The pipeline would connect the Bakken and Three Forks oil production areas in North Dakota to an existing crude oil terminal near Pakota, Illinois. The Northern Border pipeline, which carries natural gas, already crosses Lake Oahe along much of the same proposed route as the Dakota Access pipeline.

Darcy’s office had announced on November 14, 2016 that it was delaying the decision on the easement to allow for discussions with the Standing Rock Sioux Tribe, whose reservation lies about a half-mile south of the proposed crossing.

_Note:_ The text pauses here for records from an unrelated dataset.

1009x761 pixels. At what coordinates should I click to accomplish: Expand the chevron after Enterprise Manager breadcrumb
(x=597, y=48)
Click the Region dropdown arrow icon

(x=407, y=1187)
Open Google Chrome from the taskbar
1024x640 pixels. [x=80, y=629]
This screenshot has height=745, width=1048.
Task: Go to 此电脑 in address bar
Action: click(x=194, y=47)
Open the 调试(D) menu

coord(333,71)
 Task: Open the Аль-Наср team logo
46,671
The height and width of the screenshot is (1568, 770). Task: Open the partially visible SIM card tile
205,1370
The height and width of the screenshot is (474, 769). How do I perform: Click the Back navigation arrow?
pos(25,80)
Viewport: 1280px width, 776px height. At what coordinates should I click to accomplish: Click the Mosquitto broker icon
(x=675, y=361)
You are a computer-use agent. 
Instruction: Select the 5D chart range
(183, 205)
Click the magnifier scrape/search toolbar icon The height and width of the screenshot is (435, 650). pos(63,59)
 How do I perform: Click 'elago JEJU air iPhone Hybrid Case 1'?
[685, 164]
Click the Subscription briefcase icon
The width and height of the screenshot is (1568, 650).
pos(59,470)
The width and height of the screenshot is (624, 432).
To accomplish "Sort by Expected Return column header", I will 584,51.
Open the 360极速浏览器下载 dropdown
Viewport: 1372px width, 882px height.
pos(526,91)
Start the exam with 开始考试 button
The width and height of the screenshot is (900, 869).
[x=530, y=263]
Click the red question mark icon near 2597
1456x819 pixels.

Tribal officials have expressed concerns that a pipeline rupture or spill could harm its water supply and treaty rights.

In a statement, Standing Rock Tribal Chairman Dave Archambault II applauded the news and commended “the courage it took on the part of President Obama, the Army Corps, the Department of Justice and the Department of the Interior to take steps to correct the course history and to do the right thing.”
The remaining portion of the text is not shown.